### Passage
+===+
Modi, the architect of the demonetisation in 2016, often refers to his experience as a tea seller in his childhood. Other than these, the film has another allusion to Modi in Mann ki Baat, the title of the Prime Minister’s radio show.

A member of Kerala Club said the screening was cancelled as they had faced the wrath of the Sangh parivar before.

The film, which released last year, had run into opposition from BJP supporters in Kochi in 2018 but had never been stalled so far. The screening, the first in Delhi, finally took place on Tuesday night at the office of the Delhi Union of Journalists.

P.S. Ramdas, the national coordinator of the Clone Cinema Alternative organisation that had planned the screening, told The Telegraph: “By yesterday morning itself, Kerala Club members had told us that they were getting threats and they wouldn’t be able to host the screening. They did not specify who exactly called them up, but told us that they were warned not to allow us as the film showed PM Modi in bad light. Although the film was not screened, a discussion on the economic crisis with (academic and senior journalist) Sukumar Muralidharan was allowed.”

Kerala Club managing committee member A.J. Philip, a former editor of The Tribune newspaper who was present at the discussion, recalled how the club had been vandalised by suspected Sangh parivar activists in the aftermath of the Sabarimala crisis.

“A few months ago, when renowned film director T.R. Priyanandan visited Kerala Club, Sangh parivar activists entered the complex and vandalised a cartoon exhibition that was in progress, to protest against his Facebook comment on Lord Ayyappa, which he had deleted and apologised for,” Philip said.

“The club has no political leanings and we have hosted BJP, Congress and CPM leaders here for discussions. But members had got calls from Sangh parivar people and we decided to call off the screening as we were hiring the projector from outside and we would not be able to prevent someone from damaging it if there was a disruption,” he added.

The half-hour film on 75-year-old tea seller Yahiya, who works wearing a nightie and shaves half his moustache in protest against police brutality and demonetisation, respectively, won the best short documentary award at the 11th International Documentary and Short Film Festival of Kerala in June. Director Sanu Kummil, a journalist with the Madhyamam daily, had screened the film in Calcutta earlier this year.

The story is a dark comedy about Yahiya who buries his savings under the ground after being robbed. After demonetisation, he faints while standing in a queue to exchange his demonetised cash savings of Rs 23,000. He finally burns the money.
+===+
### Exercise tasks
- A) Answer these questions using the article about the film screening.
(i) Where did the film's first Delhi screening finally take place?
(ii) What award did the film win at the 11th International Documentary and Short Film Festival of Kerala?
(iii) How much cash did Yahiya try to exchange after demonetisation?
- B) Quote the entries starting at the first line and ending at the line that contains "(x=107, y=70)", with both ends included.

(Word and element location records)
+===+
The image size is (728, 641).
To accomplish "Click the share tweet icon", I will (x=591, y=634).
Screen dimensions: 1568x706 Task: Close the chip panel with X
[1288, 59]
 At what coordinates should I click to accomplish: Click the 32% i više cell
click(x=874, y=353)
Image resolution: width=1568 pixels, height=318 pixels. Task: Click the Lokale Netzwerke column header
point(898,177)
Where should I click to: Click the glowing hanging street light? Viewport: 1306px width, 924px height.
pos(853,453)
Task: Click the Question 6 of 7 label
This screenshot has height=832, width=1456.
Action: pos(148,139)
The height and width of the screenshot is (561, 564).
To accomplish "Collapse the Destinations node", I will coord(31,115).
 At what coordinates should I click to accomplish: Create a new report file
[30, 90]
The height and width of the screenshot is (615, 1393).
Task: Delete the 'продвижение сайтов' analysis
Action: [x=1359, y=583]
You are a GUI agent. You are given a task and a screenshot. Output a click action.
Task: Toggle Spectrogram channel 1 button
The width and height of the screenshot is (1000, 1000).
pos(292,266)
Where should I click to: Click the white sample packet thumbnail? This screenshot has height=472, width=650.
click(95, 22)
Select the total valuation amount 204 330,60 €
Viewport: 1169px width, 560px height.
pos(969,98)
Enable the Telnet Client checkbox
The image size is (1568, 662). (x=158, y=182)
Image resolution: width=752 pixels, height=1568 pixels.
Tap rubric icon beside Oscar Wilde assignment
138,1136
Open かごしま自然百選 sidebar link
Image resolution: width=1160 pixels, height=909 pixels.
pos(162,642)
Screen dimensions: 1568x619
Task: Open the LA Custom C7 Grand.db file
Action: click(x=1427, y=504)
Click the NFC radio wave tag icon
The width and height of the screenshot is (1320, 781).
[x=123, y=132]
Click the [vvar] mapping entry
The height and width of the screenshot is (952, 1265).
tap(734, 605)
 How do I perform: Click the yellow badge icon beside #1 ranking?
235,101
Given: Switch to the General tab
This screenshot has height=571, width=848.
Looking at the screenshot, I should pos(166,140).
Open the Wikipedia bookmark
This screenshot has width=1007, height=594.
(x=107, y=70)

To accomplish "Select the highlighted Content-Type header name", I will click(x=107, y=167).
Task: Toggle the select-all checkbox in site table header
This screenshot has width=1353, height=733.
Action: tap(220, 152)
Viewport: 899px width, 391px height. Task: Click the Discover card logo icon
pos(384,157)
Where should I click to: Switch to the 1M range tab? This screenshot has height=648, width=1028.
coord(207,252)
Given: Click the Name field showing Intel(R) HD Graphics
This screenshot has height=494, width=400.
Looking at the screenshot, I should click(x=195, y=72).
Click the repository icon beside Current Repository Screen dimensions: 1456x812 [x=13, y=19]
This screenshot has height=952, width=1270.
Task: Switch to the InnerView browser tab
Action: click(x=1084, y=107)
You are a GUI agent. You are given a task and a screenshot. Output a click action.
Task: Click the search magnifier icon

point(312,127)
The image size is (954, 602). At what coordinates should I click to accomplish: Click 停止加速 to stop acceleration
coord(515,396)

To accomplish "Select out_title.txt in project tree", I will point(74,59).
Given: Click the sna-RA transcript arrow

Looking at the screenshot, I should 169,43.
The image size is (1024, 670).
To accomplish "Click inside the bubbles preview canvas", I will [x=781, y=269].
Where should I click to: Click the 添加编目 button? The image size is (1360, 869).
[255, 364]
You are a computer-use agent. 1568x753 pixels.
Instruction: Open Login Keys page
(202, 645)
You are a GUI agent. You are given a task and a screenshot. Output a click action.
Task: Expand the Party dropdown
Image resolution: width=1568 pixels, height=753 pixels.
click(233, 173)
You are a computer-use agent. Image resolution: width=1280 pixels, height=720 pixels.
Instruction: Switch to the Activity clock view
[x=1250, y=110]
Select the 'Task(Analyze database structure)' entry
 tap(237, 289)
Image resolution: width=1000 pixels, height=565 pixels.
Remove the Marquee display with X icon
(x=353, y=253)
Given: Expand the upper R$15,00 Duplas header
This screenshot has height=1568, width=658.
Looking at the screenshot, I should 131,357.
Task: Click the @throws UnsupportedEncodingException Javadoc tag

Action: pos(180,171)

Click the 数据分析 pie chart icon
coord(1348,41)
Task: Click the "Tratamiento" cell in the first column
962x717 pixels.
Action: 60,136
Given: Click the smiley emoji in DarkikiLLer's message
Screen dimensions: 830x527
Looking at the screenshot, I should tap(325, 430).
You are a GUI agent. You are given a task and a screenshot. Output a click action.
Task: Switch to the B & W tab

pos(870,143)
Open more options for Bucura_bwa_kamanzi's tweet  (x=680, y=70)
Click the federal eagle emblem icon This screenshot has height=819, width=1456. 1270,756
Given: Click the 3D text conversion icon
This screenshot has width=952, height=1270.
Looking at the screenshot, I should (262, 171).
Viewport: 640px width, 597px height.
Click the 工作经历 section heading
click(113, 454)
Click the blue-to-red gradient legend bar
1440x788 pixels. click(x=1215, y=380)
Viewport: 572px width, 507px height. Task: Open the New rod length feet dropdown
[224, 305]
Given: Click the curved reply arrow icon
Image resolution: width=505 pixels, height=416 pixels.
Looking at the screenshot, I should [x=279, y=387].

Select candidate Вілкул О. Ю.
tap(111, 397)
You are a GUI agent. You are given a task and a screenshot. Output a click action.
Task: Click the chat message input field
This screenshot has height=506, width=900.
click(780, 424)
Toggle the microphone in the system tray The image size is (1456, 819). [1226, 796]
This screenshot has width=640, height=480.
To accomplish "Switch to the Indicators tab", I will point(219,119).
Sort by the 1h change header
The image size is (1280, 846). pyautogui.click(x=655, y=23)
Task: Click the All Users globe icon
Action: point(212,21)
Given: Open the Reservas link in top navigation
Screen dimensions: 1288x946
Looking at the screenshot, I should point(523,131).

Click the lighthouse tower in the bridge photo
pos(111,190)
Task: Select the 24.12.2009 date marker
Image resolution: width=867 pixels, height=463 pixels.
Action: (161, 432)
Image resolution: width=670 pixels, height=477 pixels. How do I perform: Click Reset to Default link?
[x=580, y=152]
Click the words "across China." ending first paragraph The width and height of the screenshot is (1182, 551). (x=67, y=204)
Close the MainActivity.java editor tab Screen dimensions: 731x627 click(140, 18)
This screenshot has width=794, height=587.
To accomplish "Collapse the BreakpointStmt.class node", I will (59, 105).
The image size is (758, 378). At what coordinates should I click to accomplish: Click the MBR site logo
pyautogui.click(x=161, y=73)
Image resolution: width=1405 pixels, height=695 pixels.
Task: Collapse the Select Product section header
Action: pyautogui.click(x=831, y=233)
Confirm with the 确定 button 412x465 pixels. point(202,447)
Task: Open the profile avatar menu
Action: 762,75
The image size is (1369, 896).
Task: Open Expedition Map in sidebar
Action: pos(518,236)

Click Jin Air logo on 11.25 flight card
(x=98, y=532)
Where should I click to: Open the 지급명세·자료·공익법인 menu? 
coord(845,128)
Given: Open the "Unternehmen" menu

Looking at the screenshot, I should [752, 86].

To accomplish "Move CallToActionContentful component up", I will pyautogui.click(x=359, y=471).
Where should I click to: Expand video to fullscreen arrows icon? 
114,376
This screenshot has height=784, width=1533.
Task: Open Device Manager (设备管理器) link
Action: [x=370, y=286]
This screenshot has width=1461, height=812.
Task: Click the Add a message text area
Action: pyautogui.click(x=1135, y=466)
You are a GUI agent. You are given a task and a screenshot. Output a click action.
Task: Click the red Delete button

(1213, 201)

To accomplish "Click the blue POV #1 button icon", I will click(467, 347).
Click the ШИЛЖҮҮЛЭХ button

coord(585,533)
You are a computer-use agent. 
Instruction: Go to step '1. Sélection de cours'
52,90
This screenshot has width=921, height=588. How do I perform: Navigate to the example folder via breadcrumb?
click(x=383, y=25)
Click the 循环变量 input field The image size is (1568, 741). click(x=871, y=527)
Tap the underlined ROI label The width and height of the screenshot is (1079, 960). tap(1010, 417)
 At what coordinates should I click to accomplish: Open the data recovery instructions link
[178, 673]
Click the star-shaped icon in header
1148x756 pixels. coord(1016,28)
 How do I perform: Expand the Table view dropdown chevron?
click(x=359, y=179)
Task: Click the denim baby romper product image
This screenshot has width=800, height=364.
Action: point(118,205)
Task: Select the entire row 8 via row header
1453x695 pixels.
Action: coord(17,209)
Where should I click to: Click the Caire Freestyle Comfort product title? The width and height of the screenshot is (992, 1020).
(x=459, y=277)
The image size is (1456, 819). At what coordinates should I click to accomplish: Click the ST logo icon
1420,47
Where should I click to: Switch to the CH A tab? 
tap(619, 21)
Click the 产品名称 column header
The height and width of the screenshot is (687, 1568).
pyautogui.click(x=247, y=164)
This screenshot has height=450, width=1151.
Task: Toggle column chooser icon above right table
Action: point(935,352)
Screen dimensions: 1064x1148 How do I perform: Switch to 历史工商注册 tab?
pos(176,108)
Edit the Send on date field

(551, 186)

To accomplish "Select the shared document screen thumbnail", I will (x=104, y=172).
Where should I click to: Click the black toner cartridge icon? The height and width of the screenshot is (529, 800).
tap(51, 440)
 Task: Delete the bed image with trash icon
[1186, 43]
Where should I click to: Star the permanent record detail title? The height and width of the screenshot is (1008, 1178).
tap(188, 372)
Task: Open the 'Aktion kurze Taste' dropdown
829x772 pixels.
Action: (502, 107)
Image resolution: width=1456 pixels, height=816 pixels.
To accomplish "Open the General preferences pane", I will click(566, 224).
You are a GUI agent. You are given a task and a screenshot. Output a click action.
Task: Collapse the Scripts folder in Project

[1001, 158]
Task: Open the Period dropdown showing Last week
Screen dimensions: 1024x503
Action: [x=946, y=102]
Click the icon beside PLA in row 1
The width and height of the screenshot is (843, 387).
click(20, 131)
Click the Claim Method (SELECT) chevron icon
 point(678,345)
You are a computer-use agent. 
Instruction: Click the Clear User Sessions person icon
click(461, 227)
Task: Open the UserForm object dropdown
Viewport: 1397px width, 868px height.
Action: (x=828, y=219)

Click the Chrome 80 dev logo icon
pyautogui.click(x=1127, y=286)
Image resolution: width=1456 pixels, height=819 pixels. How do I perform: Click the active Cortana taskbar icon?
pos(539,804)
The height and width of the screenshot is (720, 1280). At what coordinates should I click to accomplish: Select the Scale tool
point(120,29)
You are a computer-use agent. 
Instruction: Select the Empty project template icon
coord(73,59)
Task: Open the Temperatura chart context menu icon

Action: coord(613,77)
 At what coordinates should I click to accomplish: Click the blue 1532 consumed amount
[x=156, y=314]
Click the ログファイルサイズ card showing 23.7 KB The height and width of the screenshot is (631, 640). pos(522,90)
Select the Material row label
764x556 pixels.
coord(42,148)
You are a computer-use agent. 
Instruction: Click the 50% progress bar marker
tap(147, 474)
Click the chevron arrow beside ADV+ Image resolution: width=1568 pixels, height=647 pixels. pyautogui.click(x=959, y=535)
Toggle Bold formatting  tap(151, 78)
+===+
### In response
- A)
(i) At the office of the Delhi Union of Journalists, on Tuesday night.
(ii) The best short documentary award.
(iii) Rs 23,000.

- B)
The image size is (728, 641).
To accomplish "Click the share tweet icon", I will (x=591, y=634).
Screen dimensions: 1568x706 Task: Close the chip panel with X
[1288, 59]
 At what coordinates should I click to accomplish: Click the 32% i više cell
click(x=874, y=353)
Image resolution: width=1568 pixels, height=318 pixels. Task: Click the Lokale Netzwerke column header
point(898,177)
Where should I click to: Click the glowing hanging street light? Viewport: 1306px width, 924px height.
pos(853,453)
Task: Click the Question 6 of 7 label
This screenshot has height=832, width=1456.
Action: pos(148,139)
The height and width of the screenshot is (561, 564).
To accomplish "Collapse the Destinations node", I will coord(31,115).
 At what coordinates should I click to accomplish: Create a new report file
[30, 90]
The height and width of the screenshot is (615, 1393).
Task: Delete the 'продвижение сайтов' analysis
Action: [x=1359, y=583]
You are a GUI agent. You are given a task and a screenshot. Output a click action.
Task: Toggle Spectrogram channel 1 button
The width and height of the screenshot is (1000, 1000).
pos(292,266)
Where should I click to: Click the white sample packet thumbnail? This screenshot has height=472, width=650.
click(95, 22)
Select the total valuation amount 204 330,60 €
Viewport: 1169px width, 560px height.
pos(969,98)
Enable the Telnet Client checkbox
The image size is (1568, 662). (x=158, y=182)
Image resolution: width=752 pixels, height=1568 pixels.
Tap rubric icon beside Oscar Wilde assignment
138,1136
Open かごしま自然百選 sidebar link
Image resolution: width=1160 pixels, height=909 pixels.
pos(162,642)
Screen dimensions: 1568x619
Task: Open the LA Custom C7 Grand.db file
Action: click(x=1427, y=504)
Click the NFC radio wave tag icon
The width and height of the screenshot is (1320, 781).
[x=123, y=132]
Click the [vvar] mapping entry
The height and width of the screenshot is (952, 1265).
tap(734, 605)
 How do I perform: Click the yellow badge icon beside #1 ranking?
235,101
Given: Switch to the General tab
This screenshot has height=571, width=848.
Looking at the screenshot, I should pos(166,140).
Open the Wikipedia bookmark
This screenshot has width=1007, height=594.
(x=107, y=70)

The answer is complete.